# Resort Snow Reports



## craven_morhead (Feb 20, 2007)

Can anybody point me to a website where I can see snow reports for my pick of resorts at a glance? Adding snowpack in a few backcountry locations would be an added bonus.


----------



## deepstroke (Apr 3, 2005)

Maintain your buzz at www.powderbuzz.com.


----------



## Andy R (Jul 3, 2005)

Both iGoogle and My Yahoo! have various customizable snow report modules. Here are links to a couple of them:
My Yahoo! Blog » Ski and Snow Report
Ski and Snow Report - Add to your homepage


----------



## catfishjon (Jan 27, 2007)

coloradoski.com doesnt list any vail resorts but gives you an idea of most resorts in colorado.


----------



## kp_hyde (May 29, 2006)

For resorts, snowforecast.com covers almost all US resorts by region. For backcountry locations as well as limited resort info, you can't beat the local avalanche information center.


----------



## craven_morhead (Feb 20, 2007)

The google gadget is handy for the resorts. Thanks fellas.


----------



## Chaser (Apr 22, 2008)

onthesnow.com


----------



## deli152 (Oct 17, 2009)

COLLECTED MATERIAL ->
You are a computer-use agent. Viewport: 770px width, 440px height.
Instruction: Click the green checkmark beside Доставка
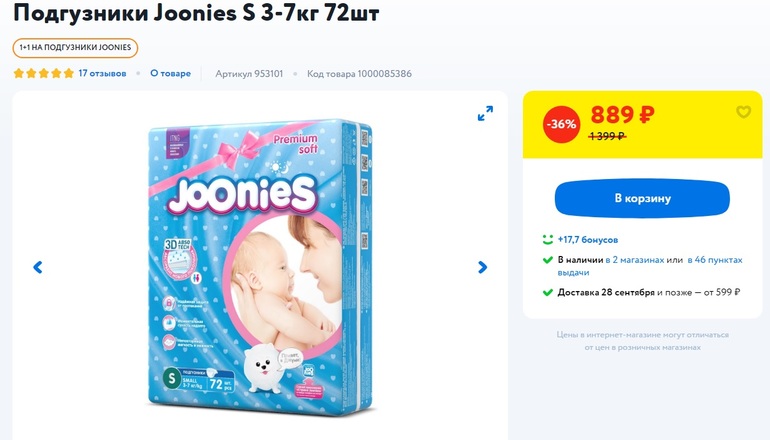click(x=548, y=292)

TASKS TO PERFORM ->
- a) Echo the part of the snow reports thread starting with "coloradoski.com doesnt list" and going on through "avalanche information center.".
- b) In the snow reports thread, what does catfishjon say coloradoski.com does not list?
- c) Pick up the forum thread on resort snow reports after its last line and keep it going.

THE RESPONSES ->
- a)
coloradoski.com doesnt list any vail resorts but gives you an idea of most resorts in colorado.


----------



## kp_hyde (May 29, 2006)

For resorts, snowforecast.com covers almost all US resorts by region. For backcountry locations as well as limited resort info, you can't beat the local avalanche information center.

- b) Any Vail resorts.

- c)
last year i used my yahoo ski and snow report. this year it is still saying that there is now snow at all. anybody else having this issue?

it was a great tool last year.

sorry for the hijack


----------



## Toni (Sep 18, 2006)

Powder alerts & alarms to your cell phone & email. Real time snow & weather movies & information @ SnowAlarm


----------



## grandyoso (Aug 20, 2006)

craven_morhead said:


> Adding snowpack in a few backcountry locations would be an added bonus.


2nd the Powderbuzz, Great for avy forecasts, resort snow, and weather forecasts... 

NRCS National Water and Climate Center - SNOTEL Map Based Network - Colorado Snotel sites will also tell you the accumulation at a bunch of different sites in Colorado.


----------



## JDHOG72 (Jul 18, 2007)

snocountry.com

Shows what resorts got the most snow in the world.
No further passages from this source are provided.